### Provided text
0

In an attempt to make web scraping with a headless browser more resilient to site changes, I'd like to combine technical properties of the elements with their visual characteristics.

E.g. when looking for a search bar, I'd like to look for a "big (>50% width), visible (:visible) text input field (<input type="text">) in the upper half of the screen/rendered page." Then, when looking for the submit button, I'd like to find a button located near the aforementioned search bar.

Is there any way to set up this kind of search criterion? AFAICS, CSS selectors and XPath can only search by predefined parameters (tag, id, class, attributes), not by calculated ones.

The best idea I currently have is to search by predefined parameters, then filter the result further by getting size, position and such for each result and comparing them to the desired ranges. This is rather slow oftentimes since I have to use expressions like *[text()="visible text"] to not rely on technical details that are subject to change without notice.

ivan_pozdeev
  • 33,874
  • 19
  • 107
  • 152
  • You can search for whatever you want. What you want to do is possible and if you look around you can make quite advanced CSS selections in javascript. – Simon Hyll Jan 27 '18 at 14:36
  • @SimonHyll I don't see anything like calculated properties at https://www.w3schools.com/cssref/css_selectors.asp . Any pointers/keywords? [You know, you can only find it quickly if you already know what to look for.](https://meta.serverfault.com/questions/8934/what-to-do-with-questions-when-the-answer-is-in-a-man-page) – ivan_pozdeev Jan 28 '18 at 00:16

1 Answers1

1

Here are a few examples of ways to find your wanted element. All below examples are based on the assumption that you have an element that looks a little like this (can be different type and css elsewhere, but basically that you have an element somewhere with some styling and some attribute).

### Information supplied
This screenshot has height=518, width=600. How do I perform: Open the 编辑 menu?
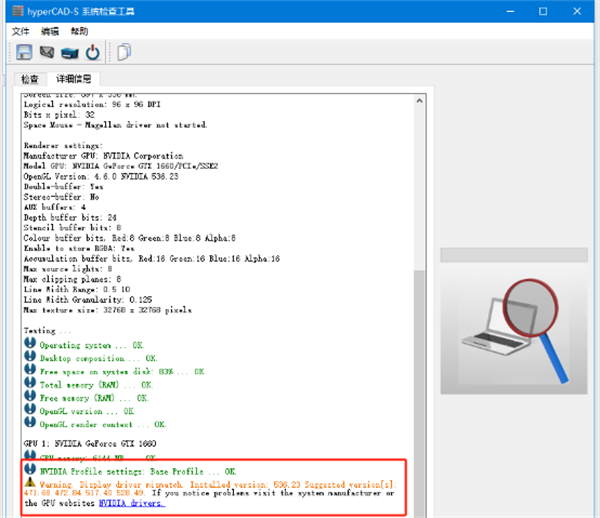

### To-do list
1) Quote the scraping thread starting at "E.g. when looking" and ending at "change without notice.".
2) Answer these questions about the scraping thread:
(a) What width does the asker want the search bar to have?
(b) Which two ways of searching does the asker say can only use predefined parameters?
(c) What expression does the asker use to avoid relying on technical details?
3) Continue the scraping thread from its last sentence.
The material isn't needed here.

### Responses
1)
E.g. when looking for a search bar, I'd like to look for a "big (>50% width), visible (:visible) text input field (<input type="text">) in the upper half of the screen/rendered page." Then, when looking for the submit button, I'd like to find a button located near the aforementioned search bar.

Is there any way to set up this kind of search criterion? AFAICS, CSS selectors and XPath can only search by predefined parameters (tag, id, class, attributes), not by calculated ones.

The best idea I currently have is to search by predefined parameters, then filter the result further by getting size, position and such for each result and comparing them to the desired ranges. This is rather slow oftentimes since I have to use expressions like *[text()="visible text"] to not rely on technical details that are subject to change without notice.

2)
(a) More than 50% width.
(b) CSS selectors and XPath.
(c) *[text()="visible text"]

3)
<div mycustomattribute="login" style="width:calc(5cm - 3cm)"></div>

Note that the below examples aren't necessarily all I the ways I can give you, it's just the ones I could think of on the fly, if your problem isn't resolved using these I can probably think of one or two more ways to solve your problem.

Selecting using a custom attribute

You can set any attribute you want on any element you want. For example, if you want <div mycustomattribute="hello"> and then querySelect that, it's totally valid.

var test = document.querySelect("div[mycustomattribute=login]")

The above script will select only the div that has an attribute name with the value login. I think you already know of this method but figured I'd mention it because it's by far the easiest, least hacky way of finding a specific element, if you can set an attribute on your element that is.

Select using position

Lets say you want to select the nearest element that is 50 px to the right of the element you selected.

var base = document.querySelect("div[name=login]")
// Get Y coordinate of base element
var y = base.getBoundingClientRect().top;
// Get X coordinate of base element on its right side, since we're gonna look to the right of it
var x = base.getBoundingClientRect().right;
// Find the element that is 50 pixels to the right of our base element
var element = document.elementFromPoint(x + 50, y);

Select using CSS values

This is more tricky but certainly possible. You are correct in that you can't just run querySelector to find an element based on a CSS value (calculated or otherwise), but you can run the calculation yourself to get the value your desired element should have and then just loop through them to get the one you want.

So, for example:

var divs = document.querySelectorAll('div');
var element = null;

for (i = 0; i < divs.length; ++i) {
    /* We assume you know the result of the calculated value, either because it's
a static result (e.g. `5cm - 3cm`), or because you rerun the calculation in
javascript to find out what its result is.
Note that you can use whatever style you want here to find the div, like
"visible" or "display" or whatever you want, just set up the proper if
statements.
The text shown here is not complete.